# How to protect from cracking



## VotTak (Mar 16, 2016)

Hi,
My neighbor was cutting tree so I got myself couple pieces and cut couple cookies. Tree was dry but wood is kind of wet. How to prevent those cookies from cracking?

Reactions: Way Cool 2


----------



## Schroedc (Mar 16, 2016)

Coat them in Anchor Seal, If you don't have that, Latex house paint will work in a pinch. They may still crack, but not as bad and not as fast.


----------



## VotTak (Mar 16, 2016)

Well, I guess I gotta visit Sears to get some AnchorSeal. Thanks for your suggestion


----------



## JohnF (Mar 16, 2016)

If you have to go to town to get the stuff its too late anyway. Wood should be coated as soon as its cut or the cracking has already started. At least that's what would be optimal. Possibly getting a coating on later would still have some benefits, but I'm just not sure it'd be that much benefit.


----------



## DKMD (Mar 16, 2016)

You can put them in plastic bags or wrap with stretch wrap for a little while to prevent cracking until you get some sealer. If you leave them like that for long, they start to get moldy.

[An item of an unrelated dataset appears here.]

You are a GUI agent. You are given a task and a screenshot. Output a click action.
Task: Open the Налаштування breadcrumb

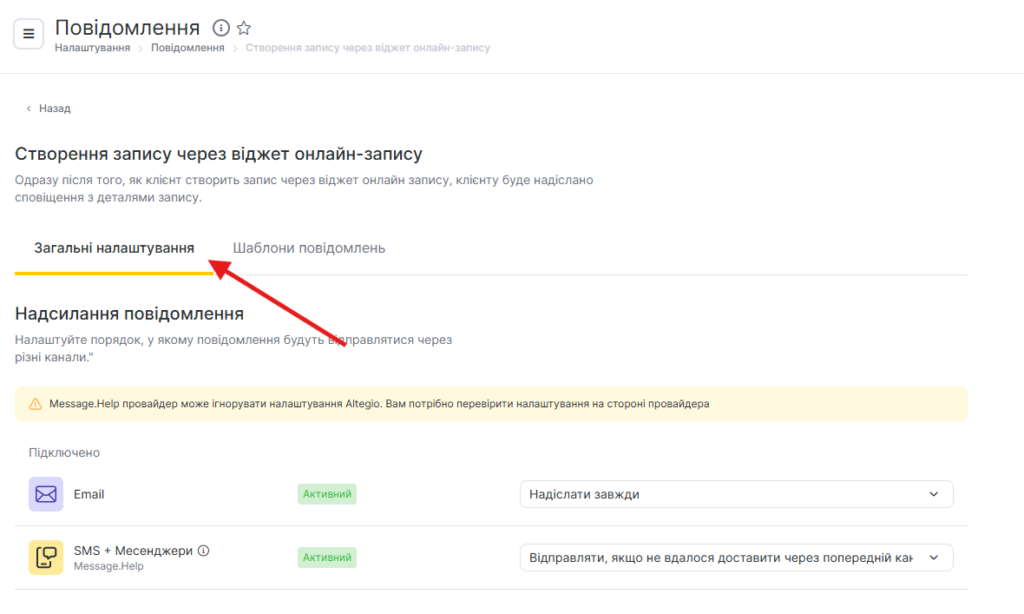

I've never seen anchorseal at Sears, but I suppose they might carry it. Woodcraft or online are the only places I've seen it.

Reactions: Agree 1


----------



## VotTak (Mar 17, 2016)

Apparently Sears have it as internet order only. Had to order it. And wood was in plastic bag as soon as I cut it. I think it was some kind of fruit tree.


----------



## JR Custom Calls (Mar 17, 2016)

Cookies are extremely difficult to get to dry without cracking. Fruit wood is extremely difficult to dry without warping and cracking. A fruit wood cookie is going to be extremely difficult to dry, anchorseal or not. I'd paint it with latex paint, and put it in a garbage bag wrapped up pretty tight... and not look at it for a couple years. Maybe by the time it's dry, you'll have forgotten how cool it is, and won't be upset when you find it full of big checks and shaped like a pretzel.

Reactions: Agree 1 | Funny 1


----------



## VotTak (Mar 17, 2016)

that is optimistic approach. 
I mean, thank you for your thoughts.


----------



## Mauser (Apr 4, 2016)

I wonder how effective PEG treating coins like this would be.


----------